Screenshot taken by Probox. Used with permission.

Teachers, for their part, promoted #MaestrosHumilladosPorMaduro (#TeachersHumiliatedbyMaduro) which totaled just over 2,500 denouncing the precariousness of salaries, especially when comparing prices with the basic food basket of the country at the time. Around 67 percent of these messages were made organically or authentically, that is, by real accounts and not by bots or tweeting troops being paid to promote propaganda.

Turning the magnifying glass to new platforms

Although X continues to be the most used platform when it comes to digital protest in Venezuela, Probox put a magnifying glass on the conversation surrounding the teachers’ protest on TikTok. Although the social media platform prohibits political advertising or advertising “based on sensitive topics,” socio-political content and official propaganda abound on the platform in various forms. 
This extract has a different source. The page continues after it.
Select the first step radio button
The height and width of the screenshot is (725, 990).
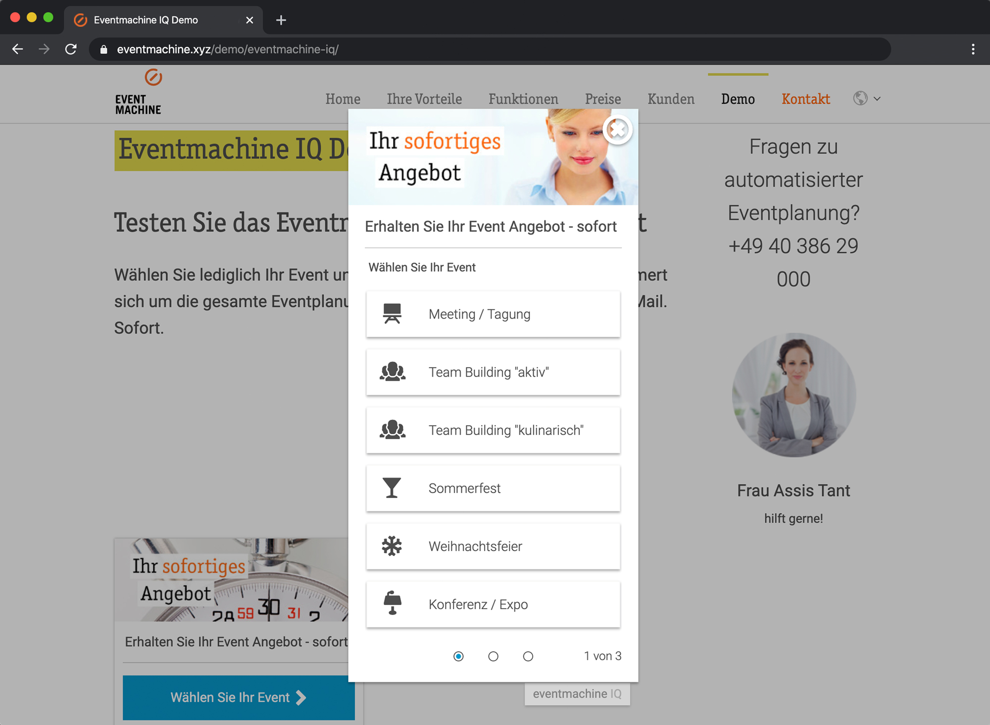coord(458,656)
Read more: How the Venezuelan government uses social media to cover up its biggest corruption case

After searching for keywords such as “teachers Venezuela,” “teacher protests Venezuela,” and “teacher salaries Venezuela,” Probox collected the top 10 videos according to the number of views on the network. As of January 22, 2024, these accumulated a total of 2.6 million views, 89,831 likes, and 2,172 comments and have been shared at least 11,250 times.

The most popular video of the sample was published by the account @abogle0nel_santiag0 on January 09, 2023, linked to the teachers’ protest in the state of Barinas on that date demanding a salary increase, totaling around 1,200,000 reproductions. 43,700 likes, 1,082 comments and has been shared at least 5,779 times.

@abogle0nel_santiag0Docentes protestan por un salario digno en Barinas Venezuela 🇻🇪♬ sonido original – 🇻🇪AbogLeonel 💯🧿 santiago

In addition, a video of the NGO PROVEA published on July 16, 2022, shows a teacher singing to Nicolás Maduro and the Ministry of Education in a protest held at that time against the Onapre instructions, demanding the vindication of her labor rights.    

@proveaong Maestra le canta en protesta a #Maduro y al Ministerio de #Educación. Protestan contra la #Onapre que elimina sus conquistas laborales. Ellos tienen derecho a sus beneficios #Lucha #Protesta #Provea #Canto ♬ Cumbia Buena – Grupo La Cumbia

Overshadowed during elections

In electoral contexts, the digital landscape is even more unfavorable for protests that are already pressured by the rise of pro-government propaganda. This is demonstrated by comparing the evolution of teacher's protests trending topics with social media propaganda registered by Probox from 2020 to December 2023, a period in which Venezuela went through legislative elections, regional elections, internal party elections, opposition primaries and the consultation on the Essequibo. 

Evolution of trendings topics of teacher's protests in Venezuela vs. Government propaganda during elections. Blue: teachers / Red: government propaganda / Yellow: Elections trending topics. Graph made by Probox. Used with permission.

Public workers, retirees and pensioners and the teachers’ union have been demanding for years the renewal of the collective contracts agreement and the updating of the salary tables in Venezuela; however, the state continues to ignore their demands and has used the discourse of economic sanctions to justify the economic decline experienced by the workers.